Die Kasseler Städtischen Werke wollen ihre Energie künftig komplett aus Wasserkraft beziehen. Nachdem bereits kleinere Kommunen, wie vor kurzem das nordhessische Wolfhagen, diesen Schritt gegangen waren, ist Kassel bundesweit die erste Großstadt, die ausschließlich auf "grüne Energie" setzt.

Stromtarife© Andre Bonn / Fotolia.com

Kassel (ddp-hes/sm) - Für die 97.000 Privatkunden soll die Umstellung "automatisch" und "ohne Aufpreis" erfolgen, sagte der Vorstandsvorsitzende der Städtischen Werke, Andreas Helbig. Er räumte allerdings ein, dass der Strom, der künftig durch das Kasseler Netz fließt, "ganz normaler Mischstrom" sei. Denn technisch sei es nicht möglich, den von einem Wasserkraftwerk erzeugten Strom direkt nach Kassel zu leiten.

Als einen Grund für die Entscheidung der Stadtwerke nannte der Vorstandsvorsitzende die bundesweit zunehmende Nachfrage. "Vielen Kunden ist es nicht egal, ob die Stromerzeugung die Umwelt verschmutzt, sie wollen allerdings nicht mehr dafür ausgeben", sagte Helbig.

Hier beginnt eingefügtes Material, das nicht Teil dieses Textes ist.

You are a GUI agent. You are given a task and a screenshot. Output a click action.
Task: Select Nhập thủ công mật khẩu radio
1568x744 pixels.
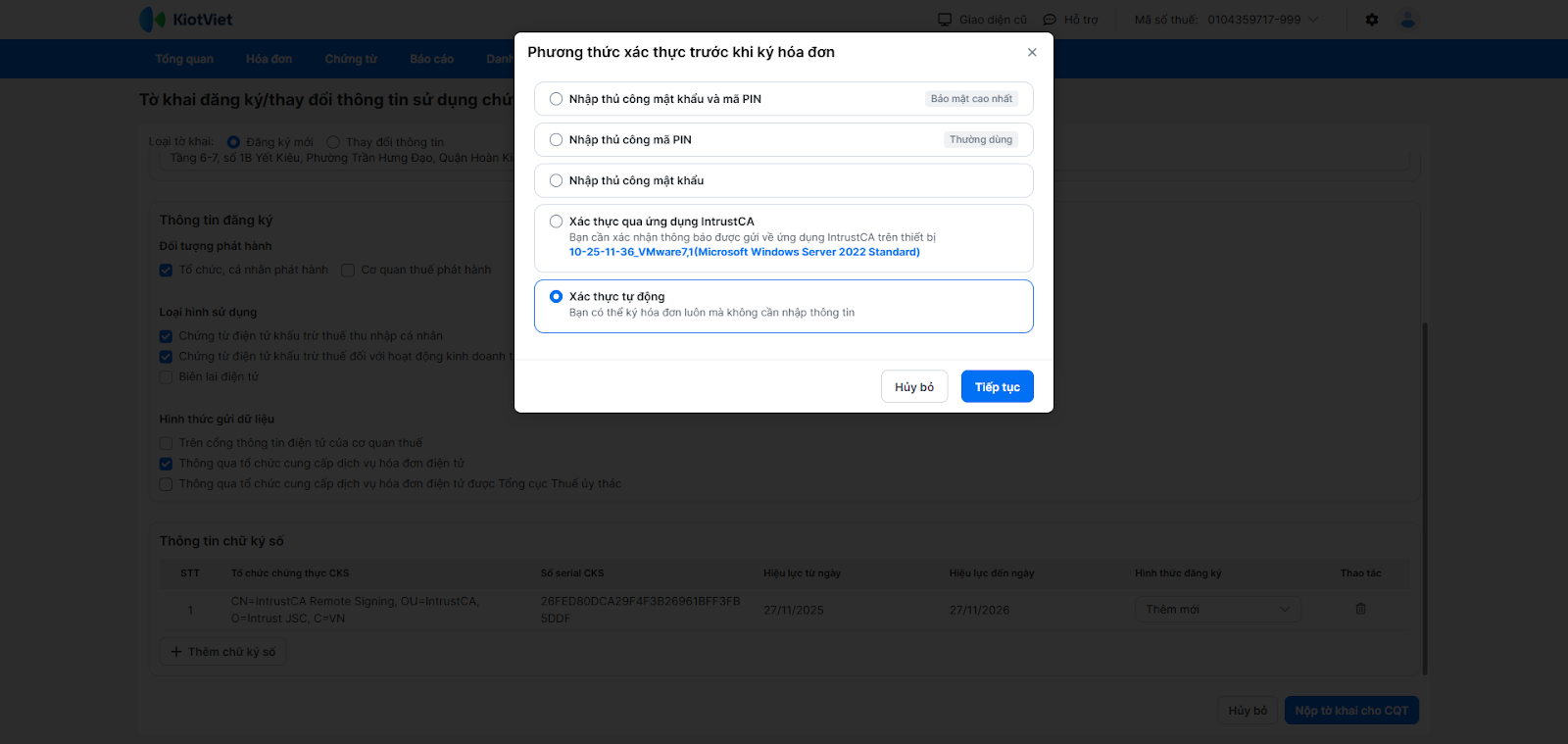557,180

Bisher hatten die Stadtwerke einen Öko-Stromtarif, der vier Cent pro Kilowattstunde teurer als der Normaltarif war. Die 900 Nutzer dieses Tarifs finanzieren durch den Aufpreis nach Angaben der Stadtwerke die vom Unternehmen bereits betriebenen oder geplanten regenerativen Anlagen, die mit Wasser, Sonne oder Biogas arbeiten. Den Öko-Tarif soll es weiter geben.

Ein Zertifikat des Freiburger Ökoinstituts soll garantieren, dass dieselbe Menge an Strom, die die Stadtwerke benötigen, aus Wasserkraft wieder eingespeist wird. Man könne das durch ein "Herkunftsnachweisverfahren" sicherstellen, sagte Christof Timpe vom Öko-Institut. Mit diesem Verfahren könne europaweit festgestellt werden, wo welche Menge Energie erzeugt werde und aus welchen Quellen sie stamme.

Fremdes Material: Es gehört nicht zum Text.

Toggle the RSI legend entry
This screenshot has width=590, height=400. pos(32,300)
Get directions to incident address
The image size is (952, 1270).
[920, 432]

Von Umwelt- und Verbraucherschützern loben die Entscheidung der Stadtwerke als wichtiges Signal, Kritiker sprechen jedoch lediglich von einer Umverteilung der Energiemengen. Die Kasseler Stadtwerke lassen sich durch ein Zertifikat zwar bescheinigen, dass sie ausschließlich umweltfreundlich erzeugte Energie beziehen, doch faktisch fließt durch das Netz weiter Strom, der auch aus konventionellen Kraftwerken kommt.